The 10 Commandments were not the first mention of the sabbath in the Bible. The sabbath originated at the end of creation week when God set it aside as a memorial of His creative powers and His desire to spend a day each week with us. He blessed and set it aside (sanctified) for that purpose (Gen. 2:1-3). His reiteration of it and the other nine precepts to the newly rescued Jews were meant to remind them of God’s way, which their long stint in slavery in a pagan land (400 years) had effectively erased from their memories.
So, yes, it was made for all men and women for all time, not just the Jews. Our loving creator and redeemer God still desires to spend that day with us each week.
Roundabouts, or rotaries, can work quite well
To the editor:
I’m originally from Massachusetts and have a different view of roundabouts (called “rotaries” in Massachusetts) than some of those expressed recently in the newspaper.

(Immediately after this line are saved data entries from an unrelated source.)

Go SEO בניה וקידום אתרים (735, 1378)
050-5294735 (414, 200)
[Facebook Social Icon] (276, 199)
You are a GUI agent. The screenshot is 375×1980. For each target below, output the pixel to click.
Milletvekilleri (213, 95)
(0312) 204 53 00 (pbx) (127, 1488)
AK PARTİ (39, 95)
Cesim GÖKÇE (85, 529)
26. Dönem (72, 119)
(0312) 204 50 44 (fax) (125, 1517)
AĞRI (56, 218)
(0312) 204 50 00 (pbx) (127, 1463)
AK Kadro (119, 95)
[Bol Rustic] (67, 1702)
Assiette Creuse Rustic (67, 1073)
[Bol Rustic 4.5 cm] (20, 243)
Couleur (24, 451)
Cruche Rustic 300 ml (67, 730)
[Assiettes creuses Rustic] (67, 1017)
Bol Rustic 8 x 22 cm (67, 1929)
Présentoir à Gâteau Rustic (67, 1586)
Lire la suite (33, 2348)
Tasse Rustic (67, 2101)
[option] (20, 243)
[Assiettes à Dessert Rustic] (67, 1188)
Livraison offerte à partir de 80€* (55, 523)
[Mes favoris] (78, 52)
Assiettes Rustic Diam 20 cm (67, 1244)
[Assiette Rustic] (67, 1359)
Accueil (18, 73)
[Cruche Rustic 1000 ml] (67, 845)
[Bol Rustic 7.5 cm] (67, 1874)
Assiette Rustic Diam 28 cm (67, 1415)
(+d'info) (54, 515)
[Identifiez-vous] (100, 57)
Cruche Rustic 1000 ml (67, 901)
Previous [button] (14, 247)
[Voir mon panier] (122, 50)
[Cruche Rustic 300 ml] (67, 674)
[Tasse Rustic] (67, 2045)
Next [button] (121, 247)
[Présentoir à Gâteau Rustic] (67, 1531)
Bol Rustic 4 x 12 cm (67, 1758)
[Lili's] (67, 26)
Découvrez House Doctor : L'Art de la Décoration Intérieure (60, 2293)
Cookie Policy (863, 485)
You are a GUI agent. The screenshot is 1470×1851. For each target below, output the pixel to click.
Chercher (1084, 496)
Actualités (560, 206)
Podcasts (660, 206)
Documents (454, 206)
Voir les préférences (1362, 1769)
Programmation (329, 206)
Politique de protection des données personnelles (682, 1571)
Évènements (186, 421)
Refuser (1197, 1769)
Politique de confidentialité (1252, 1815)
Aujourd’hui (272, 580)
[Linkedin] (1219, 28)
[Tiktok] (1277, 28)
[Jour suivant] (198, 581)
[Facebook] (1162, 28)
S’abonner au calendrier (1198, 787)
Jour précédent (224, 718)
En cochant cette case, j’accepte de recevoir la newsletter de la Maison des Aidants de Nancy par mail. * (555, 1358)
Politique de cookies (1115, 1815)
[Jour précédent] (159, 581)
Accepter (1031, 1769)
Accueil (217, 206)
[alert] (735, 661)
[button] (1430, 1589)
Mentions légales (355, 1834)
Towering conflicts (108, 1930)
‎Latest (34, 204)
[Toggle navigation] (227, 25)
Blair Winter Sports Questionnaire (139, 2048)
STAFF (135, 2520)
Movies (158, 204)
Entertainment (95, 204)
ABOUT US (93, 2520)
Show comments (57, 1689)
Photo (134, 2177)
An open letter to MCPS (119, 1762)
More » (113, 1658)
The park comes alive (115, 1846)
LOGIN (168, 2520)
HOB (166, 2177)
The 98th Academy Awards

The problem locally seems to be driving etiquette: “I’m gonna get there first.” If people would relax a little and act with Christian forgiveness, the value of a roundabout — calming effect as well as enabling traffic merging — might be easier to understand.
Consider the logistics of roundabouts. When approaching an intersection, for safety, you consider vehicles in at least three directions. Whereas, at a roundabout, you need only consider one direction. Roundabout rules dictate that vehicles within the roundabout have the “right-of-way;” therefore, when approaching, you worry only about the vehicles to your left, and never stop within the roundabout. (Unlike the configuration near City Park, where ‘Yield’ signs cause vehicles to stop dangerously within the roundabout.)
It’s been said that drivers (students in a hurry or commuters in a grump) could cause a roundabout disaster at rush hour. In my Massachusetts experience, quite the opposite is true; large volumes quite safely navigate two, three and more roads intersecting at a rotary. A retired planner speaking at a Citizens for the Protection of Washington County meeting, said that roundabouts are safer (scrapes instead of T-bone crashes) than signalized intersections.
There are some local roundabouts that seem to work fairly well, like the intersection of Mt. Aetna Road and Md. 66; although an increase in the radius of that circle could greatly enhance its workability.